Aim of the exercise. All of the records are to be copied out exactly, with nothing left out.

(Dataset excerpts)
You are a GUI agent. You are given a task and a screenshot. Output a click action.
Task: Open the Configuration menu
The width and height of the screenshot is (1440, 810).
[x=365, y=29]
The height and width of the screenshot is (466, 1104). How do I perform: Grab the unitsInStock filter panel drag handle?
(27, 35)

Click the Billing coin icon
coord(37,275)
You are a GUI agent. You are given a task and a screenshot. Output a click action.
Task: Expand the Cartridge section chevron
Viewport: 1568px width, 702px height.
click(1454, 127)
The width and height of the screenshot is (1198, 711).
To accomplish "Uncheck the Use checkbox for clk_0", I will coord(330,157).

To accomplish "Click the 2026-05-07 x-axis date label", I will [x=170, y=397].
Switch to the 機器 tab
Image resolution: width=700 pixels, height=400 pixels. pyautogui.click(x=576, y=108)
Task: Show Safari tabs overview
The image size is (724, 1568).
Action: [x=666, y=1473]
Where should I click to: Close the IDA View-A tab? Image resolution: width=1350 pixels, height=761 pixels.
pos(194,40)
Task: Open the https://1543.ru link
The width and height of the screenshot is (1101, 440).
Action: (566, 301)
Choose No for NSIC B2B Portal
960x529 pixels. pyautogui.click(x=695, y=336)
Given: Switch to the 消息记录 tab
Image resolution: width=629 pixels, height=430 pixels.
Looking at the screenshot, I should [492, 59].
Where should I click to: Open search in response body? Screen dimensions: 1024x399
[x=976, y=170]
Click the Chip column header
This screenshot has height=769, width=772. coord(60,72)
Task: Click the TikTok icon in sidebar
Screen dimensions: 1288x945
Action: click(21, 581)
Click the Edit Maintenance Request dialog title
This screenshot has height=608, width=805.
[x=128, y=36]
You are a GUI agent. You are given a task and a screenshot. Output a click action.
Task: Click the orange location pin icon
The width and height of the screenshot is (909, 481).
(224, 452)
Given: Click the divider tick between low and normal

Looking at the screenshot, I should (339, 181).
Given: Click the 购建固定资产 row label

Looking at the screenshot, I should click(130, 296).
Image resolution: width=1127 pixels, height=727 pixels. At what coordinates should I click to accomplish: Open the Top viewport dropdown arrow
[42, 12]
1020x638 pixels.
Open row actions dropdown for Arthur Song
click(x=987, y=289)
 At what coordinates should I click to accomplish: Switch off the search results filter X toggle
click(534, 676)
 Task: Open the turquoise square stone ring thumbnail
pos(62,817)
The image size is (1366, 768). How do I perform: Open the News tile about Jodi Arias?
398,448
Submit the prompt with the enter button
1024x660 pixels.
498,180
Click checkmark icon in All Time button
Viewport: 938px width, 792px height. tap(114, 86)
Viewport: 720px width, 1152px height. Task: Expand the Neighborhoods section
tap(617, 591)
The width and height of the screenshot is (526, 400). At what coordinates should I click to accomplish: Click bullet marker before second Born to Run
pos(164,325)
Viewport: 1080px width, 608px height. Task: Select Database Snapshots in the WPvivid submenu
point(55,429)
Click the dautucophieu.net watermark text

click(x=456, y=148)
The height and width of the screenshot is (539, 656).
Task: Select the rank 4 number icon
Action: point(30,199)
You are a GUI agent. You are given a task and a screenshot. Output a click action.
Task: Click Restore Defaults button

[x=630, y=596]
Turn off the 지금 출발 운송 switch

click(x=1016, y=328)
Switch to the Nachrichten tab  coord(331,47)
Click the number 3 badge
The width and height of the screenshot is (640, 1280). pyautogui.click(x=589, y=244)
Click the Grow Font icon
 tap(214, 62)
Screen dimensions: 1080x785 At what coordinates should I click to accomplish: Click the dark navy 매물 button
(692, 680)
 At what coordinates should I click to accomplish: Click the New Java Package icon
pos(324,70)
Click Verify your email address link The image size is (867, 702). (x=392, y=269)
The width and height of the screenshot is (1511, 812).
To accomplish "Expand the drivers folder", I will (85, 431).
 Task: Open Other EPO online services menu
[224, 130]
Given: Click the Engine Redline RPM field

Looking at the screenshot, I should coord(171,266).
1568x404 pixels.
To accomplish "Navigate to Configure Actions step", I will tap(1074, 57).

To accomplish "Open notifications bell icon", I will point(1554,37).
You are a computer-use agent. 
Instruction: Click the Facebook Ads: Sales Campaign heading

Expected answer.
You are a GUI agent. You are given a task and a screenshot. Output a click action.
Task: Open the Configuration menu
The width and height of the screenshot is (1440, 810).
[x=365, y=29]
The height and width of the screenshot is (466, 1104). How do I perform: Grab the unitsInStock filter panel drag handle?
(27, 35)

Click the Billing coin icon
coord(37,275)
You are a GUI agent. You are given a task and a screenshot. Output a click action.
Task: Expand the Cartridge section chevron
Viewport: 1568px width, 702px height.
click(1454, 127)
The width and height of the screenshot is (1198, 711).
To accomplish "Uncheck the Use checkbox for clk_0", I will coord(330,157).

To accomplish "Click the 2026-05-07 x-axis date label", I will [x=170, y=397].
Switch to the 機器 tab
Image resolution: width=700 pixels, height=400 pixels. pyautogui.click(x=576, y=108)
Task: Show Safari tabs overview
The image size is (724, 1568).
Action: [x=666, y=1473]
Where should I click to: Close the IDA View-A tab? Image resolution: width=1350 pixels, height=761 pixels.
pos(194,40)
Task: Open the https://1543.ru link
The width and height of the screenshot is (1101, 440).
Action: (566, 301)
Choose No for NSIC B2B Portal
960x529 pixels. pyautogui.click(x=695, y=336)
Given: Switch to the 消息记录 tab
Image resolution: width=629 pixels, height=430 pixels.
Looking at the screenshot, I should [492, 59].
Where should I click to: Open search in response body? Screen dimensions: 1024x399
[x=976, y=170]
Click the Chip column header
This screenshot has height=769, width=772. coord(60,72)
Task: Click the TikTok icon in sidebar
Screen dimensions: 1288x945
Action: click(21, 581)
Click the Edit Maintenance Request dialog title
This screenshot has height=608, width=805.
[x=128, y=36]
You are a GUI agent. You are given a task and a screenshot. Output a click action.
Task: Click the orange location pin icon
The width and height of the screenshot is (909, 481).
(224, 452)
Given: Click the divider tick between low and normal

Looking at the screenshot, I should (339, 181).
Given: Click the 购建固定资产 row label

Looking at the screenshot, I should click(130, 296).
Image resolution: width=1127 pixels, height=727 pixels. At what coordinates should I click to accomplish: Open the Top viewport dropdown arrow
[42, 12]
1020x638 pixels.
Open row actions dropdown for Arthur Song
click(x=987, y=289)
 At what coordinates should I click to accomplish: Switch off the search results filter X toggle
click(534, 676)
 Task: Open the turquoise square stone ring thumbnail
pos(62,817)
The image size is (1366, 768). How do I perform: Open the News tile about Jodi Arias?
398,448
Submit the prompt with the enter button
1024x660 pixels.
498,180
Click checkmark icon in All Time button
Viewport: 938px width, 792px height. tap(114, 86)
Viewport: 720px width, 1152px height. Task: Expand the Neighborhoods section
tap(617, 591)
The width and height of the screenshot is (526, 400). At what coordinates should I click to accomplish: Click bullet marker before second Born to Run
pos(164,325)
Viewport: 1080px width, 608px height. Task: Select Database Snapshots in the WPvivid submenu
point(55,429)
Click the dautucophieu.net watermark text

click(x=456, y=148)
The height and width of the screenshot is (539, 656).
Task: Select the rank 4 number icon
Action: point(30,199)
You are a GUI agent. You are given a task and a screenshot. Output a click action.
Task: Click Restore Defaults button

[x=630, y=596]
Turn off the 지금 출발 운송 switch

click(x=1016, y=328)
Switch to the Nachrichten tab  coord(331,47)
Click the number 3 badge
The width and height of the screenshot is (640, 1280). pyautogui.click(x=589, y=244)
Click the Grow Font icon
 tap(214, 62)
Screen dimensions: 1080x785 At what coordinates should I click to accomplish: Click the dark navy 매물 button
(692, 680)
 At what coordinates should I click to accomplish: Click the New Java Package icon
pos(324,70)
Click Verify your email address link The image size is (867, 702). (x=392, y=269)
The width and height of the screenshot is (1511, 812).
To accomplish "Expand the drivers folder", I will (85, 431).
 Task: Open Other EPO online services menu
[224, 130]
Given: Click the Engine Redline RPM field

Looking at the screenshot, I should coord(171,266).
1568x404 pixels.
To accomplish "Navigate to Configure Actions step", I will tap(1074, 57).

To accomplish "Open notifications bell icon", I will point(1554,37).
You are a computer-use agent. 
Instruction: Click the Facebook Ads: Sales Campaign heading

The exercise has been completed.